Task goal: Print every record below exactly as it stands.

[Stored data]
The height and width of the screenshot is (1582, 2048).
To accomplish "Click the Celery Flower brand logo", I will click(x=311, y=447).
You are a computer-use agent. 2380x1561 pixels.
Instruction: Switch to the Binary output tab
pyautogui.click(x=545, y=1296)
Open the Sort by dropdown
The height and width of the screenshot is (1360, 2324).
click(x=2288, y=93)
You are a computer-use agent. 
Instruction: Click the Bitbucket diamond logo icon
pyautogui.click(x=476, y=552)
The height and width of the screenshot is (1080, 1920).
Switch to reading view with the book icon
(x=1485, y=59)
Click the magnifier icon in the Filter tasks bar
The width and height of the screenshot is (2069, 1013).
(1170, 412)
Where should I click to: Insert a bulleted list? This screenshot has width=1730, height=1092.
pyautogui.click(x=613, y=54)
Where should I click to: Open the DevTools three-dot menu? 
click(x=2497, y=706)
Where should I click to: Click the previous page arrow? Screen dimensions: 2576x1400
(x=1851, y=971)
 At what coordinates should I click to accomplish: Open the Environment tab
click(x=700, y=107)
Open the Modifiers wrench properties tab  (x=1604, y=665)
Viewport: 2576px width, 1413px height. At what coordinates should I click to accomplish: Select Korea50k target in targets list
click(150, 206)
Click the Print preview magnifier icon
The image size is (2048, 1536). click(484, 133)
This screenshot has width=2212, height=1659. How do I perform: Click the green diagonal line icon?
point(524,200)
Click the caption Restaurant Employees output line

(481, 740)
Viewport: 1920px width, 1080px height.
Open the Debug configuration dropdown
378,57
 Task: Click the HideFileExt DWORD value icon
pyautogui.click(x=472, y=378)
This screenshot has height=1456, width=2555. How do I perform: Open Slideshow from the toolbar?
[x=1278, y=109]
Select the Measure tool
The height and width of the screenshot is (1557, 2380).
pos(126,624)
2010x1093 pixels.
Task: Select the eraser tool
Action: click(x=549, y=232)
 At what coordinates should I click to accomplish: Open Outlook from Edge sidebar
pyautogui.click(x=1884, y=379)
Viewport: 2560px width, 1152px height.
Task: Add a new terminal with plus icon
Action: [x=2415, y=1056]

Exercise solution:
The height and width of the screenshot is (1582, 2048).
To accomplish "Click the Celery Flower brand logo", I will click(x=311, y=447).
You are a computer-use agent. 2380x1561 pixels.
Instruction: Switch to the Binary output tab
pyautogui.click(x=545, y=1296)
Open the Sort by dropdown
The height and width of the screenshot is (1360, 2324).
click(x=2288, y=93)
You are a computer-use agent. 
Instruction: Click the Bitbucket diamond logo icon
pyautogui.click(x=476, y=552)
The height and width of the screenshot is (1080, 1920).
Switch to reading view with the book icon
(x=1485, y=59)
Click the magnifier icon in the Filter tasks bar
The width and height of the screenshot is (2069, 1013).
(1170, 412)
Where should I click to: Insert a bulleted list? This screenshot has width=1730, height=1092.
pyautogui.click(x=613, y=54)
Where should I click to: Open the DevTools three-dot menu? 
click(x=2497, y=706)
Where should I click to: Click the previous page arrow? Screen dimensions: 2576x1400
(x=1851, y=971)
 At what coordinates should I click to accomplish: Open the Environment tab
click(x=700, y=107)
Open the Modifiers wrench properties tab  (x=1604, y=665)
Viewport: 2576px width, 1413px height. At what coordinates should I click to accomplish: Select Korea50k target in targets list
click(150, 206)
Click the Print preview magnifier icon
The image size is (2048, 1536). click(484, 133)
This screenshot has width=2212, height=1659. How do I perform: Click the green diagonal line icon?
point(524,200)
Click the caption Restaurant Employees output line

(481, 740)
Viewport: 1920px width, 1080px height.
Open the Debug configuration dropdown
378,57
 Task: Click the HideFileExt DWORD value icon
pyautogui.click(x=472, y=378)
This screenshot has height=1456, width=2555. How do I perform: Open Slideshow from the toolbar?
[x=1278, y=109]
Select the Measure tool
The height and width of the screenshot is (1557, 2380).
pos(126,624)
2010x1093 pixels.
Task: Select the eraser tool
Action: click(x=549, y=232)
 At what coordinates should I click to accomplish: Open Outlook from Edge sidebar
pyautogui.click(x=1884, y=379)
Viewport: 2560px width, 1152px height.
Task: Add a new terminal with plus icon
Action: [x=2415, y=1056]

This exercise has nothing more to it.